(SUPPLIED RECORDS Opens)

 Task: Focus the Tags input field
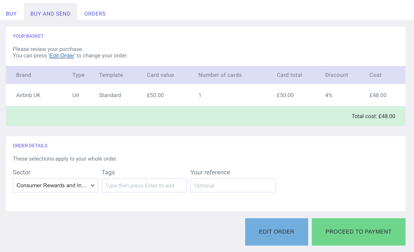click(144, 185)
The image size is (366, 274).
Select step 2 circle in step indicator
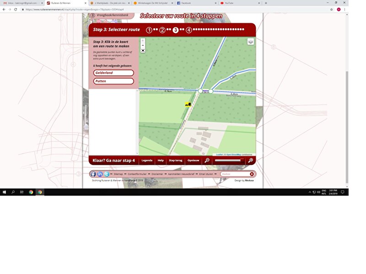162,30
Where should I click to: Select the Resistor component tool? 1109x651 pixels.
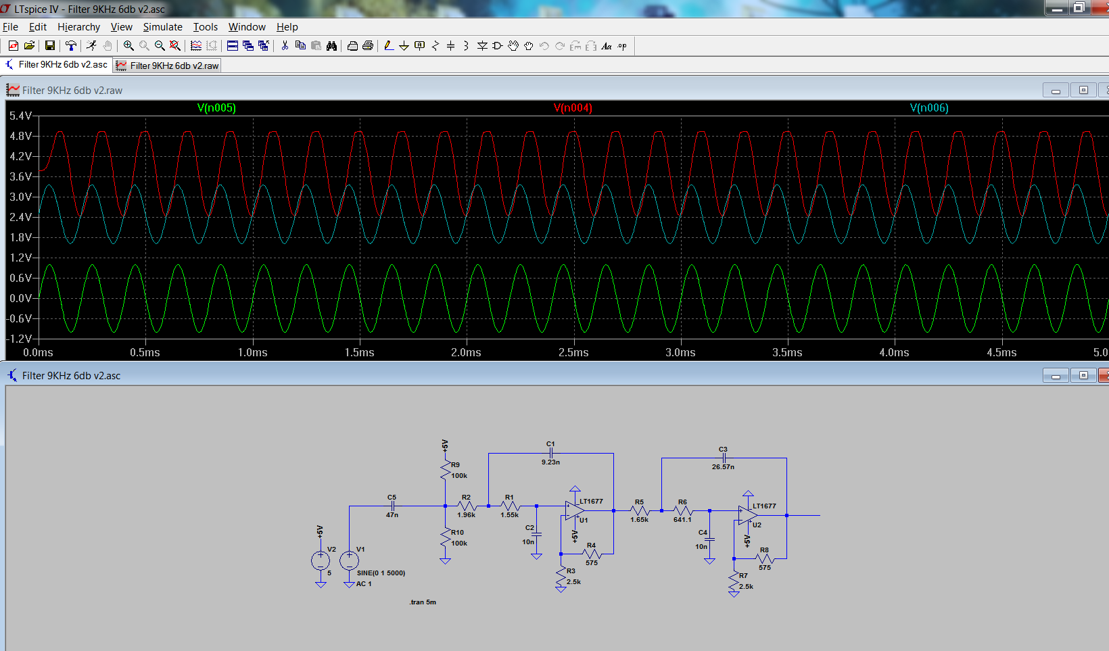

(SUPPLIED RECORDS Closes)

TASK DETAILS:
Pictures stay out; the entries above are to be output exactly as given.

SOLUTION TO THIS PROBLEM:
 Task: Focus the Tags input field
click(144, 185)
The image size is (366, 274).
Select step 2 circle in step indicator
162,30
Where should I click to: Select the Resistor component tool? 1109x651 pixels.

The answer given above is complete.